[Exercise aim] Nothing but the lines from the top of the following entries through the line with "This screenshot has height=663, width=1517." should be printed, exactly as they are.

· · · ·

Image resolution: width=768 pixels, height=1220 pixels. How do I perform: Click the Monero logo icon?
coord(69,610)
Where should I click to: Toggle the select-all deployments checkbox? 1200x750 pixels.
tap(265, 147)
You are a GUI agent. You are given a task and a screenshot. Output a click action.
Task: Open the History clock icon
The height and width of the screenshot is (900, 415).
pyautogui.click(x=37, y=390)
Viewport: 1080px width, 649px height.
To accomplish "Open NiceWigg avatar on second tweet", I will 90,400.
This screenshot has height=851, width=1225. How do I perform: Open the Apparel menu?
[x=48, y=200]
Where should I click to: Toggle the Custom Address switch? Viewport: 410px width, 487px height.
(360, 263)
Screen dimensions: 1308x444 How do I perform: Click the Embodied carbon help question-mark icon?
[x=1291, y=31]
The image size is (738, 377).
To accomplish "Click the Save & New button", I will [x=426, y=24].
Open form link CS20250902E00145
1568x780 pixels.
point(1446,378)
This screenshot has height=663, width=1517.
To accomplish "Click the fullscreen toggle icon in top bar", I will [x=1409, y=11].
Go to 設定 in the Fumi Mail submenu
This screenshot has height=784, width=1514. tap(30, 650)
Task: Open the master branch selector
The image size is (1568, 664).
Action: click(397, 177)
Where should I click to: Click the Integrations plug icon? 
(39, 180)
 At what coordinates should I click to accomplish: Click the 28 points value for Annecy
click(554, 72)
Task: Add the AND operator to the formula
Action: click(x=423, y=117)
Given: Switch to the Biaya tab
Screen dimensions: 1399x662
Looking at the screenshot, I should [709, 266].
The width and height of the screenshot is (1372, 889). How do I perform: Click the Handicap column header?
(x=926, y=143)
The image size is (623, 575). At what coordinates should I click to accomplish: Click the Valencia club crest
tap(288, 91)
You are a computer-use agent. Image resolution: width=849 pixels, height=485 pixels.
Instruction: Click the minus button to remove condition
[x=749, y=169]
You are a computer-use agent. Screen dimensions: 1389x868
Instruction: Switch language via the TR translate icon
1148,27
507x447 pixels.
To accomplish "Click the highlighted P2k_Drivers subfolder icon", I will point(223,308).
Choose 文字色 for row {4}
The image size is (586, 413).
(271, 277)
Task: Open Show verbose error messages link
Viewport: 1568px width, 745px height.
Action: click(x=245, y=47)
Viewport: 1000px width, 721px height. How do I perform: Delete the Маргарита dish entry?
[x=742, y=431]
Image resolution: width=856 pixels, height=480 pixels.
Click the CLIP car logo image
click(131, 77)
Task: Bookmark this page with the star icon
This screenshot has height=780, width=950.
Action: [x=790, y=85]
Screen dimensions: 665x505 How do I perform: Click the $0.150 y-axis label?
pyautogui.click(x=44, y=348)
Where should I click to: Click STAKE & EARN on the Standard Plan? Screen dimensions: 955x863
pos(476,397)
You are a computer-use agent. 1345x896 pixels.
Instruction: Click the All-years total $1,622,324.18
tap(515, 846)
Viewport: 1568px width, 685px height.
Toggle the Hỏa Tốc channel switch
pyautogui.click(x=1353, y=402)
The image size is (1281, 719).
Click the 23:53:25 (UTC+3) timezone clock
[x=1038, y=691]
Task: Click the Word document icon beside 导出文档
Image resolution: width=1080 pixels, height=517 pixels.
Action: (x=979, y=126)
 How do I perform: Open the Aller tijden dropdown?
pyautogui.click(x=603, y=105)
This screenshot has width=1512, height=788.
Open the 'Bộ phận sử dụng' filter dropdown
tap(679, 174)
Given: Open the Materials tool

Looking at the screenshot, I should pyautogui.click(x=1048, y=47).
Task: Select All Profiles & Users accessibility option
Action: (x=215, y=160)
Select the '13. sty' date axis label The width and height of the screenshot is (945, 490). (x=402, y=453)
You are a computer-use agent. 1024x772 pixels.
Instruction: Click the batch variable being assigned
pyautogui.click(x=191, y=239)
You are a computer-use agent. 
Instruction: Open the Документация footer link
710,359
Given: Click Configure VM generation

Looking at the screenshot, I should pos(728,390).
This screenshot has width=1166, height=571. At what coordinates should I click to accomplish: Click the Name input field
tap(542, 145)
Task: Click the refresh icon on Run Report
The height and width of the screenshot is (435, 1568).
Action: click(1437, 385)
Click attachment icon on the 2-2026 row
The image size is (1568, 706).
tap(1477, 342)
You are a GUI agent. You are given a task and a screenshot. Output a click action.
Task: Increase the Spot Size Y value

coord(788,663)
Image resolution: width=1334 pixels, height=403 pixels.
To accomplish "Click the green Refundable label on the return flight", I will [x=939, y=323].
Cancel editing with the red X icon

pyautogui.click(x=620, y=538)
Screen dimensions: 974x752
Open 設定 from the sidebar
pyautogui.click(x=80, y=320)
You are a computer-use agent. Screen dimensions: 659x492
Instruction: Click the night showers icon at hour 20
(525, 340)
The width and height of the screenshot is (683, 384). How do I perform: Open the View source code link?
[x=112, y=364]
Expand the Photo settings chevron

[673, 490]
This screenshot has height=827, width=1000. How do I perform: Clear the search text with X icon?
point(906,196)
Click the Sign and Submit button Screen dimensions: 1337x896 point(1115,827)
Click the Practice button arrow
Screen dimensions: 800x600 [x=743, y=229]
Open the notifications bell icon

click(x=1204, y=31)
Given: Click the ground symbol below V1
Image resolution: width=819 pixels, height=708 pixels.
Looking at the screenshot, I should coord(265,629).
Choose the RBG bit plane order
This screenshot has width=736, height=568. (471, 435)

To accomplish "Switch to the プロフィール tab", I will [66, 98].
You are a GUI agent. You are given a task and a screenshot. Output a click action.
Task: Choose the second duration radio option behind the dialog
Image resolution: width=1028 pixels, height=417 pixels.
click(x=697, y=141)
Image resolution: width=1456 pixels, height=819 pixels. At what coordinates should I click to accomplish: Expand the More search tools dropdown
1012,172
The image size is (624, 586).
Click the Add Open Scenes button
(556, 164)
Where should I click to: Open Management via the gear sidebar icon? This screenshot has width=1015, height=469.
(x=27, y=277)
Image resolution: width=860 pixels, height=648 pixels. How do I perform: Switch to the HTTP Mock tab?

· · · ·

[Output of the task]
Image resolution: width=768 pixels, height=1220 pixels. How do I perform: Click the Monero logo icon?
coord(69,610)
Where should I click to: Toggle the select-all deployments checkbox? 1200x750 pixels.
tap(265, 147)
You are a GUI agent. You are given a task and a screenshot. Output a click action.
Task: Open the History clock icon
The height and width of the screenshot is (900, 415).
pyautogui.click(x=37, y=390)
Viewport: 1080px width, 649px height.
To accomplish "Open NiceWigg avatar on second tweet", I will 90,400.
This screenshot has height=851, width=1225. How do I perform: Open the Apparel menu?
[x=48, y=200]
Where should I click to: Toggle the Custom Address switch? Viewport: 410px width, 487px height.
(360, 263)
Screen dimensions: 1308x444 How do I perform: Click the Embodied carbon help question-mark icon?
[x=1291, y=31]
The image size is (738, 377).
To accomplish "Click the Save & New button", I will [x=426, y=24].
Open form link CS20250902E00145
1568x780 pixels.
point(1446,378)
This screenshot has height=663, width=1517.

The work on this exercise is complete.